Written problem> Copy the data below word for word, starting with the line that contains "Given: Collapse the" and continuing through the final line of the data.

Collected data entries>
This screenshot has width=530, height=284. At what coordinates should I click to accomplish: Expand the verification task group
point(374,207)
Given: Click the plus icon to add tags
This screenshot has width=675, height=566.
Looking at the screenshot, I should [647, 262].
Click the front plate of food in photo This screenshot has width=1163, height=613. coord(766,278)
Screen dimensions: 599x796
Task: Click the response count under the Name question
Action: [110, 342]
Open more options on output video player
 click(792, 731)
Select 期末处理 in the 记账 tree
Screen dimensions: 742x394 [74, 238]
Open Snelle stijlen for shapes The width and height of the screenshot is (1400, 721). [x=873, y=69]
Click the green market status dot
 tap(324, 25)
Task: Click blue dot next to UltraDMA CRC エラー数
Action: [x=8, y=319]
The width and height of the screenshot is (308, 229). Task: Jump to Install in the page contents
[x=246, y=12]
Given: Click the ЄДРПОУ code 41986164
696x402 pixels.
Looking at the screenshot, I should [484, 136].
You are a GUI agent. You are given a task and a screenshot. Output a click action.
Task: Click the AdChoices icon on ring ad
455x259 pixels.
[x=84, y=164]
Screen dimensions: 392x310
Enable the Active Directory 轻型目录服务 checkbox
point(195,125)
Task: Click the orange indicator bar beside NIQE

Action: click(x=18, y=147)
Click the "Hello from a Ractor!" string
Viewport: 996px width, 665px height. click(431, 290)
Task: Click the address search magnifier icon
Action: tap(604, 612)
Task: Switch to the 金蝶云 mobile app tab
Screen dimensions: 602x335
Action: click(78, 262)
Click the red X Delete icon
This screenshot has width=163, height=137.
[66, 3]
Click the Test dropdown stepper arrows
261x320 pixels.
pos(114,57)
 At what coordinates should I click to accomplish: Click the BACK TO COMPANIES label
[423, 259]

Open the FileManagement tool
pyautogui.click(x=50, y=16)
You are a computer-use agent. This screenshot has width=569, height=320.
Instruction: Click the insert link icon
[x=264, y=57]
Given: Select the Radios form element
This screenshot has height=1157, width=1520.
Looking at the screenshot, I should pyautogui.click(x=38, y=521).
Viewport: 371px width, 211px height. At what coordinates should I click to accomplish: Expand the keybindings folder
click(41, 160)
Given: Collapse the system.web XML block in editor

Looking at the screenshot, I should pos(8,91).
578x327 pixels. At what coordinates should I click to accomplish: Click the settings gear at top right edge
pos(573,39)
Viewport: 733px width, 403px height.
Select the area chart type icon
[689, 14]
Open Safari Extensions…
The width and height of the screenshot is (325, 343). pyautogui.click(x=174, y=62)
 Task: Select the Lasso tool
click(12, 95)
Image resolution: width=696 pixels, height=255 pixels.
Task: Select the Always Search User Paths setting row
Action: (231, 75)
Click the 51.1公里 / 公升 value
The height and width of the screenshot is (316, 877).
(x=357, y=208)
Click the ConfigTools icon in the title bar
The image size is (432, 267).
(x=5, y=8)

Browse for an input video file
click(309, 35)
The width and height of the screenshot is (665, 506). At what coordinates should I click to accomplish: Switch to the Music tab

Exercise result>
Given: Collapse the system.web XML block in editor

Looking at the screenshot, I should pos(8,91).
578x327 pixels. At what coordinates should I click to accomplish: Click the settings gear at top right edge
pos(573,39)
Viewport: 733px width, 403px height.
Select the area chart type icon
[689, 14]
Open Safari Extensions…
The width and height of the screenshot is (325, 343). pyautogui.click(x=174, y=62)
 Task: Select the Lasso tool
click(12, 95)
Image resolution: width=696 pixels, height=255 pixels.
Task: Select the Always Search User Paths setting row
Action: (231, 75)
Click the 51.1公里 / 公升 value
The height and width of the screenshot is (316, 877).
(x=357, y=208)
Click the ConfigTools icon in the title bar
The image size is (432, 267).
(x=5, y=8)

Browse for an input video file
click(309, 35)
The width and height of the screenshot is (665, 506). At what coordinates should I click to accomplish: Switch to the Music tab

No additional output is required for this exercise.